EUROPEAN JOURNAL OF PAEDIATRIC DENTISTRY CONTENTS.
Vol. 10 No. 2      June 2009
ISSN: 1591-996X      UBIC: 116-O
ABSTRACT:
Aim of the present study was to evaluate existing correlations between oral breathing and dental malocclusions.
Methods: The study was conducted on a paediatric group of 71 oral breathers selected at the Allergology and Paediatric Immunology Department of Umberto 1 General Hospital, University of Rome "La Sapienza". The children were selected based on inclusion/exclusion criteria. Children aged 6 to 12 years with no history of craniofacial malformations or orthodontic treatment were included. The results were compared with a control group composed of 71 patient aged 6 to 12 years with nasal breathing. After their medical history was recorded, all patients underwent orthodontic/otolaryngological clinical examinations. The following diagnostic procedures were then performed: latero-lateral projection teleradiography, orthopantomogram, dental impressions, anterior rhinomanometry before and after administering a local vasoconstrictor nocturnal home pulse oximetry (NHPO) recording, spirometry test, skin prick test, study cast evaluation and cephalometric analysis following Tweed's principles. The intraoral examination assessed: dental class type, overbite, overjet, midlines, crossbite, and presence of parafunctional oral habits such as atypical swallowing, labial incompetence, finger sucking and sucking of the inner hp.

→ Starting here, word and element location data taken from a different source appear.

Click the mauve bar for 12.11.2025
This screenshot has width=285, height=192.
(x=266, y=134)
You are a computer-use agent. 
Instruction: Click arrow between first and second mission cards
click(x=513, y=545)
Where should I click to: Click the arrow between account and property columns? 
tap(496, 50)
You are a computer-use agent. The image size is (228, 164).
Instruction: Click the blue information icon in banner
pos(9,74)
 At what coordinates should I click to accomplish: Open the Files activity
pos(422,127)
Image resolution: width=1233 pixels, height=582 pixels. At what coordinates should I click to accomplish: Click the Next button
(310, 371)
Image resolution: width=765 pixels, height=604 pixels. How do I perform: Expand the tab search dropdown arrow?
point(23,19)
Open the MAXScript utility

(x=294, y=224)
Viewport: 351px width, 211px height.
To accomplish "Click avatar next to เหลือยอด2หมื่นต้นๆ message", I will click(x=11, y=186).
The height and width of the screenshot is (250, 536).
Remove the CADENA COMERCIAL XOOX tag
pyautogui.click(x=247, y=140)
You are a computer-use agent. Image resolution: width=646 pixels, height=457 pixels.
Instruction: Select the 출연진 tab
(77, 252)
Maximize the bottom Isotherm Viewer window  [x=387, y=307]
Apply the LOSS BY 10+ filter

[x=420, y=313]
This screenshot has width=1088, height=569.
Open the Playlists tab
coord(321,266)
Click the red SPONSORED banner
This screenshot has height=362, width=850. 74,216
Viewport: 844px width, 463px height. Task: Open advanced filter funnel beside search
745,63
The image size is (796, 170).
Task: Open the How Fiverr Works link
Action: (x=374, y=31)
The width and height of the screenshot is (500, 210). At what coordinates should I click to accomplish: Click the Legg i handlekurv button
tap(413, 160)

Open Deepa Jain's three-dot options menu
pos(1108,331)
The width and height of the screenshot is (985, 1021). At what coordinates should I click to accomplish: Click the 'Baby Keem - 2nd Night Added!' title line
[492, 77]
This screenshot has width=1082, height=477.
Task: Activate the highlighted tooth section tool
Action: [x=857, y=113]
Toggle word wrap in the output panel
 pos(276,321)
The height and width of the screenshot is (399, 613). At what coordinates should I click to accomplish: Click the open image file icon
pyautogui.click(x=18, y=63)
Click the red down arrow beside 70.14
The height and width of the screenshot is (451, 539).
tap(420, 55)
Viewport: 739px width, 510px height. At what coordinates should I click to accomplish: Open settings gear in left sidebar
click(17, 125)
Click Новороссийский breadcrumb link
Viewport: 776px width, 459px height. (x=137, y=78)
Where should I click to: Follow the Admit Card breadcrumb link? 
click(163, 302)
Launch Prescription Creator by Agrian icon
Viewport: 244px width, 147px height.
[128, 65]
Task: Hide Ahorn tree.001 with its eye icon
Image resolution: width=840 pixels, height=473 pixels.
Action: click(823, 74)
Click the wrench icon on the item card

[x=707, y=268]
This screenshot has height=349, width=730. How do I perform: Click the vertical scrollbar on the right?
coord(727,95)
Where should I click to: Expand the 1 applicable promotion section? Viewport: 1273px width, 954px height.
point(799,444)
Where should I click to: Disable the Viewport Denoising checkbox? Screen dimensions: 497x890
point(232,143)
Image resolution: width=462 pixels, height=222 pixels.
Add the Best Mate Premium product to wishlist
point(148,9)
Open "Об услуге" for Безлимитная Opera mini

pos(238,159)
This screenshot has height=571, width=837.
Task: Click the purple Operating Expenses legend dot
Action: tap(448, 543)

Evaluation of the study casts involved arch perimeter and transpalatal width assessment, and space analysis.
Results: The results showed a strong correlation between oral breathing and malocclusions, which manifests itself with both dentoskeletal and functional alterations, leading to a dysfunctional malocclusive pattern.
Conclusions: According to the authors' results, dysfunctional malocclusive pattern makes it clear that the association between oral breathing and dental malocclusions represents a self perpetuating vicious circle in which it is difficult to establish if the primary alteration is respiratory or maxillofacial. Regardless, the problem needs to be addressed and solved through the close interaction of the paediatrician, otorhinolaryngologist, allergologist and orthodontist.
KEYWORDS: Oral breathing; Malocclusion; Craniofacial growth.